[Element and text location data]

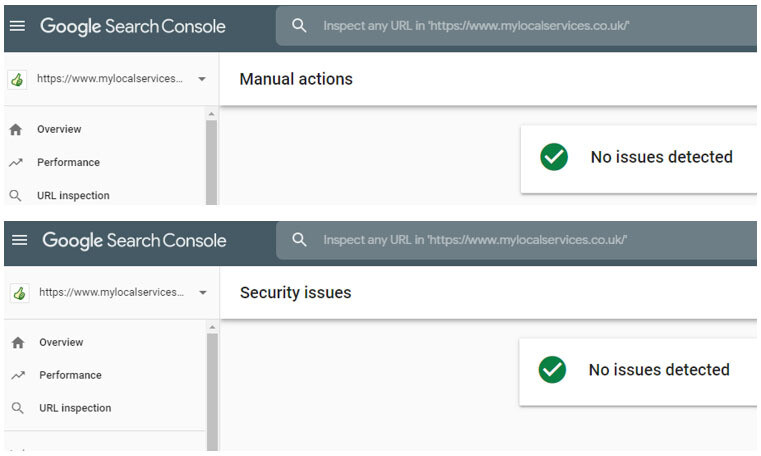Image resolution: width=761 pixels, height=456 pixels.
Task: Open hamburger menu in bottom Search Console header
Action: click(18, 240)
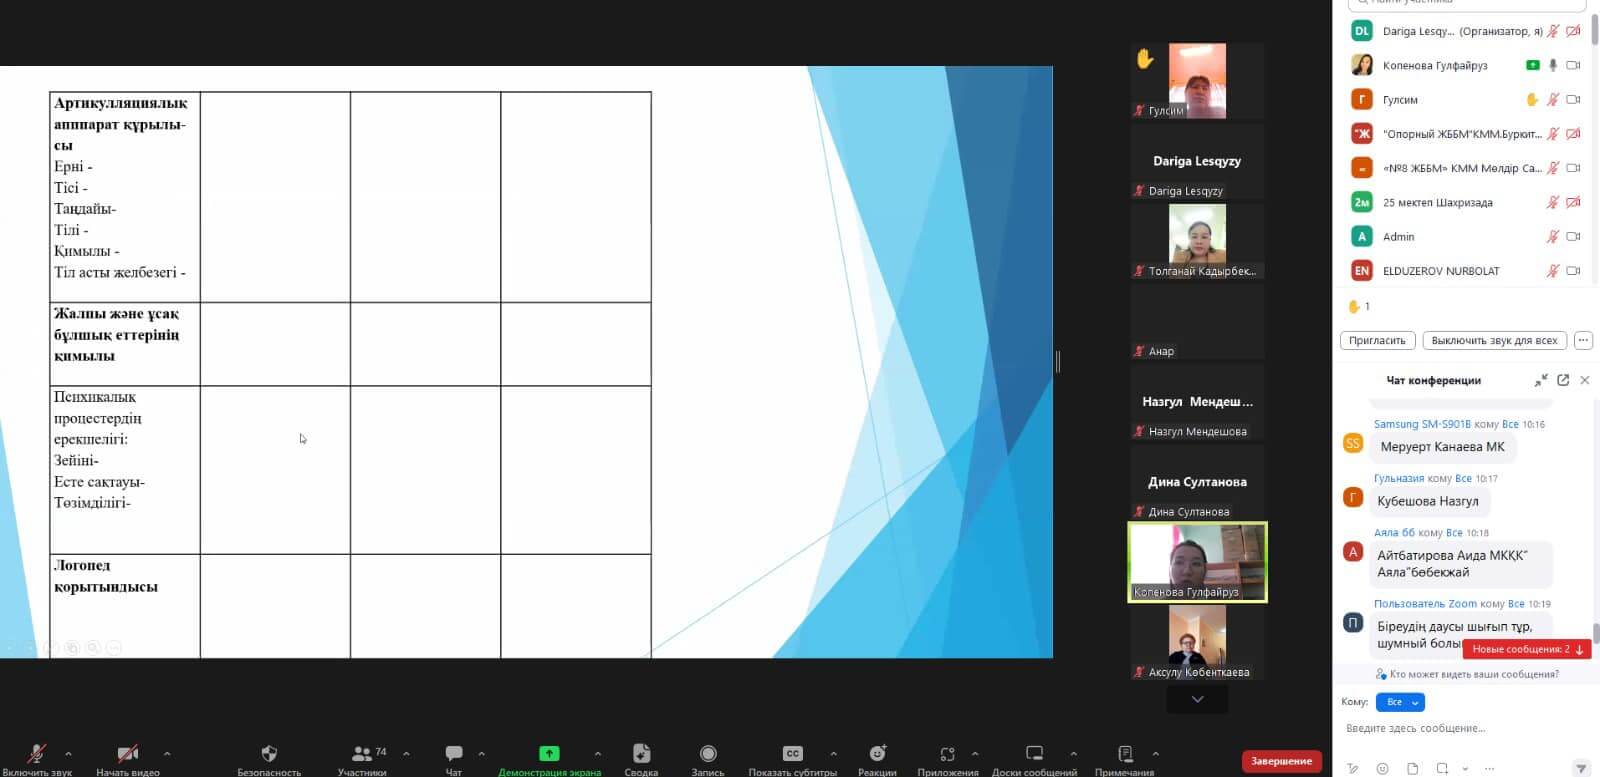Show more video tiles below Аксулу Көбенткаева
Viewport: 1600px width, 777px height.
tap(1197, 700)
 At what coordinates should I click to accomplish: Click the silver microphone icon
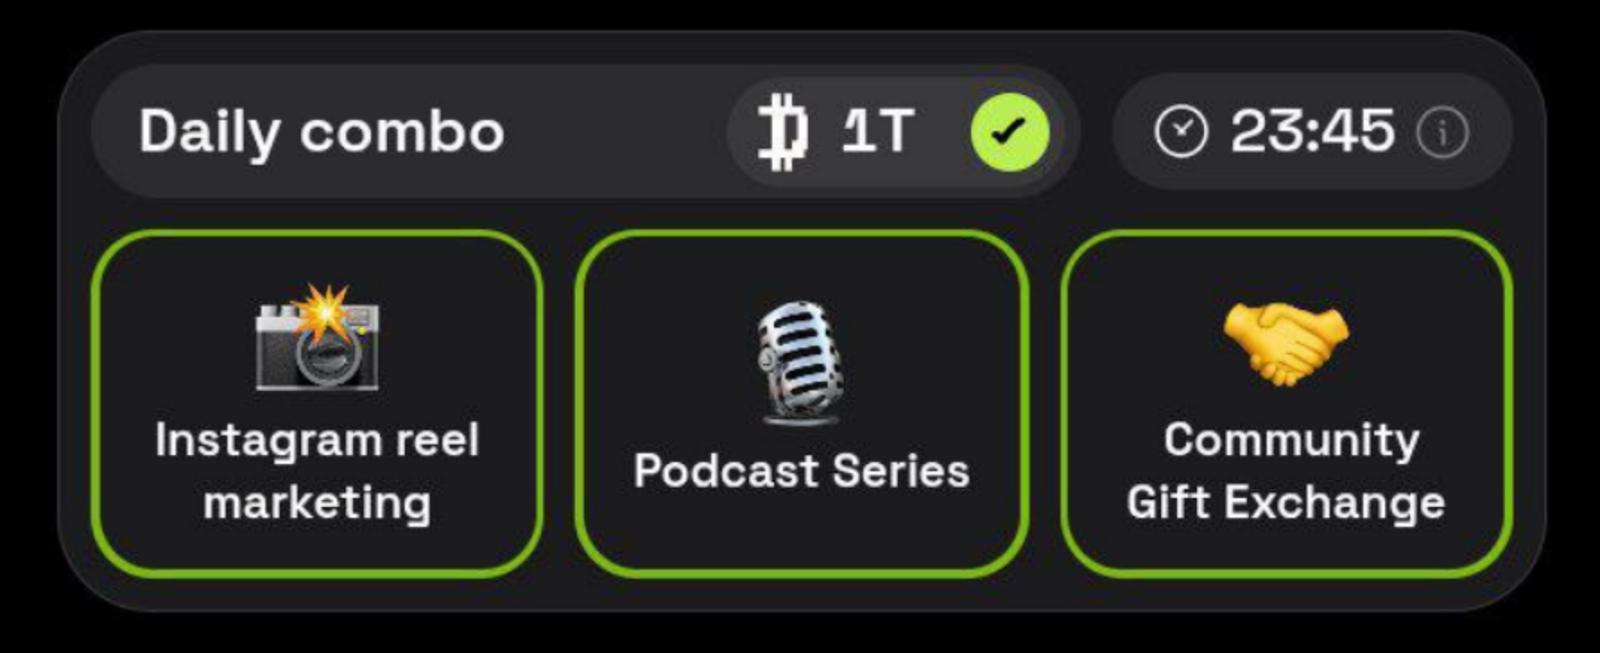[800, 362]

# Exercise details:
List every line of the records above that contains the word "click", copying each such line in full.

# Worked solution:
Action: click(18, 240)
 At what coordinates should I click to accomplish: Click the silver microphone icon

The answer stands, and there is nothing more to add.